Como todo mundo recuerda, septiembre también marca el aniversario del muy triste suceso del terremoto de 1985. Dos sismo potentes, de intensidad rondando los 8 puntos en la escala de Richter, sacudieron al territorio nacional ocasionando severos daños en una de las ciudades más pobladas del mundo, la Ciudad de México.
En aquellos años, yo trabajaba como camarógrafo independiente, y entre los clientes que tenía, estaba un reportero de la cadena norteamericana ABC. Desde el primer día, el mismo 19 de septiembre, no dejé de ir a trabajar todos los días, a la llamada “zona de desastre”.

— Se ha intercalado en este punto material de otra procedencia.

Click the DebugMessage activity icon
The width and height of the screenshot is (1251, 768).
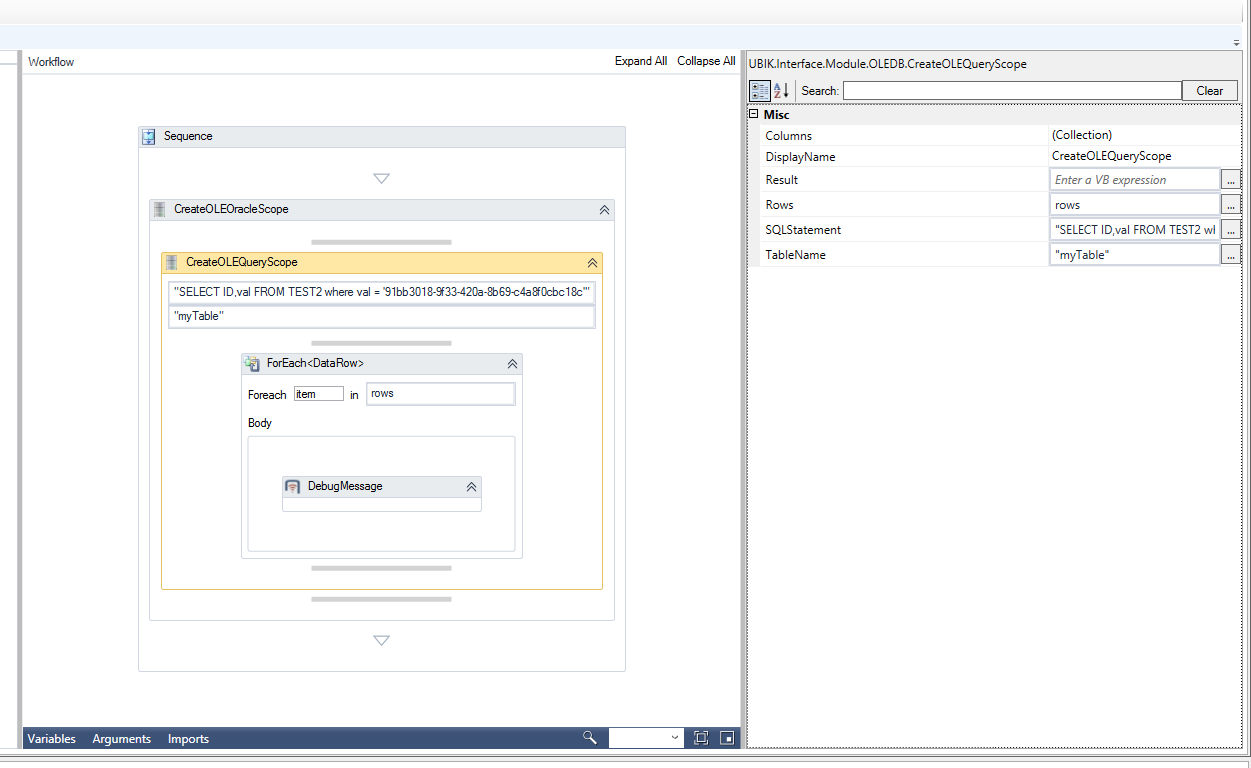tap(292, 487)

Fueron días intensos, de no muy agradables vivencias, donde afortunadamente pudimos hacer bien nuestro trabajo, colgándonos inclusive, algunas medallas y consiguiendo buenas imágenes para nuestros muy prepotentes patrones, el equipo de producción de ABC news.
Recuerdo muy bien que el 2 de octubre me tocó cubrir la concentración de jóvenes, que alrededor del Angel de la independencia, conmemoraron un aniversario más de la matanza de Tlatelolco. Como el centro de la ciudad estaba sembrado de escombros y derrumbes, aquel año se canceló la habitual marcha hacia la plaza del zócalo.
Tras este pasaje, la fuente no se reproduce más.